(Ti Lancio dalla Francia) Parigi 23 aprile 2026 – Mentre i grandi colossi del lusso e le grandi maison sembrano resistere grazie alla diversificazione e a mercati esteri consolidati, il cuore pulsante del vigneto francese sta vivendo un vero e proprio terremoto. Nel primo trimestre del 2026, il settore vitivinicolo in Francia ha registrato un’impennata drammatica dei fallimenti: le chiusure di attività legate al vino sono aumentate del 32% rispetto allo stesso periodo dell’anno precedente.
Il dato più allarmante, che emerge dall’analisi degli ultimi report di settore, è l’identikit delle aziende che portano i libri in tribunale. Non si tratta di grandi gruppi industriali, ma di piccole e piccolissime aziende agricole, spesso a conduzione familiare.

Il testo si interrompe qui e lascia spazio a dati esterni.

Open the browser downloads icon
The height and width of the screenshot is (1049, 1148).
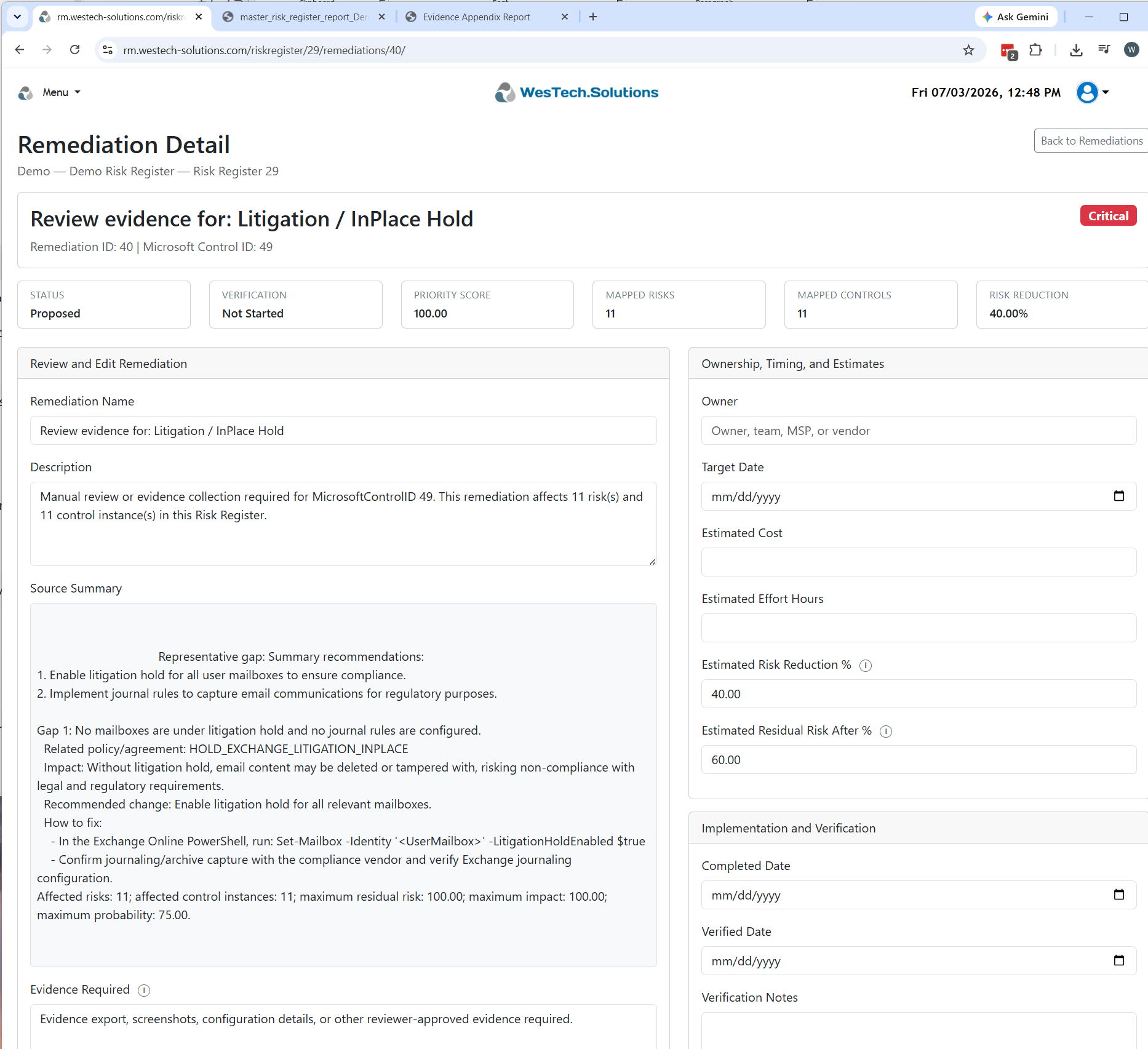click(x=1076, y=50)
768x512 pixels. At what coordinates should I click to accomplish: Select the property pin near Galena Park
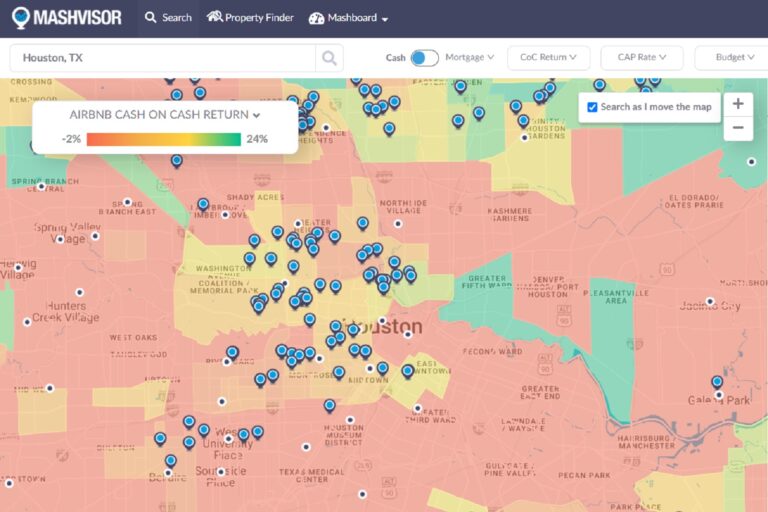(717, 382)
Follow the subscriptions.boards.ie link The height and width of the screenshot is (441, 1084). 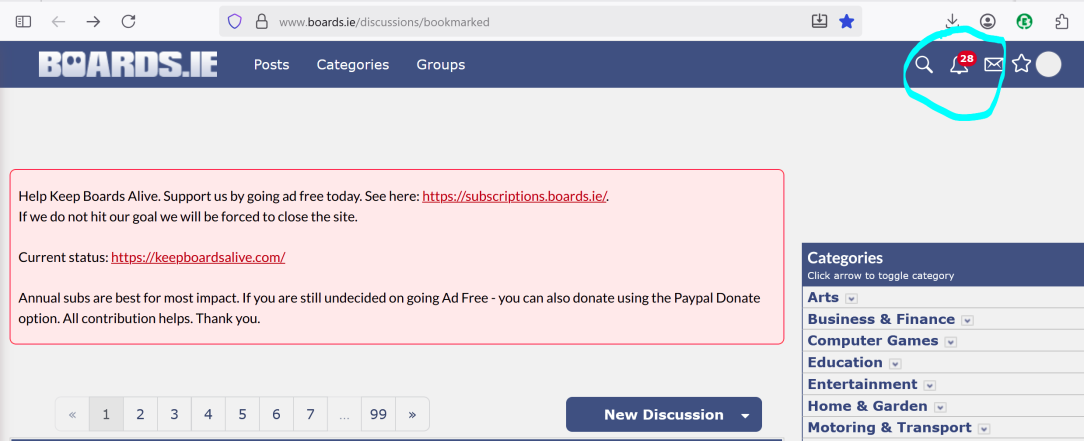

Queste realtà, che rappresentano l’ossatura storica delle denominazioni d’oltralpe, sono schiacciate da una “tempesta perfetta” di fattori: l‘aumento dei costi di produzione: dall’energia al vetro (nonostante la timida ripresa di giganti come Verallia), i costi fissi sono diventati insostenibili per chi non ha economie di scala. La contrazione del potere d’acquisto e il mutamento dei gusti dei consumatori — che si allontanano dai vini tradizionali — colpiscono duramente chi non ha la forza commerciale per riposizionarsi. Il peso del debito: molte piccole aziende avevano contratti prestiti durante i difficili anni della pandemia e ora, con tassi di interesse ancora elevati e margini ridotti al lumicino, non riescono più a onorare le scadenze.
I fallimenti non colpiscono in modo uniforme. Se aree prestigiose come lo Champagne o alcune zone della Borgogna mantengono una certa tenuta grazie al valore dell’export, le zone del Bordeaux e del Sud della Francia vedono il numero più alto di chiusure. Qui, molti piccoli vignerons si trovano costretti a espiantare i vigneti oa dichiarare fallimento, impossibilitati a competere in un mercato sempre più polarizzato tra il super-lusso ei vini di massa a basso prezzo.
La crisi delle piccole aziende agricole non è solo un problema di produzione, ma una minaccia per l’intero ecosistema rurale.
Il governo francese e le associazioni di categoria stanno valutando nuovi piani di sostegno, ma la sensazione tra gli analisti è che si sta assistendo a una ristrutturazione forzata e dolorosa del settore. Il rischio concreto è che la diversità del panorama vinicolo francese ne esca pesantemente ridimensionata, con una concentrazione delle proprietà nelle mani di pochi grandi attori e la scomparsa definitiva di centinaia di piccole etichette storiche.
Il 2026 si conferma così l’anno della verità per la viticoltura d’oltralpe: un anno in cui la resilienza dei piccoli non sembra più bastare di fronte a una crisi sistemica che morde senza sosta.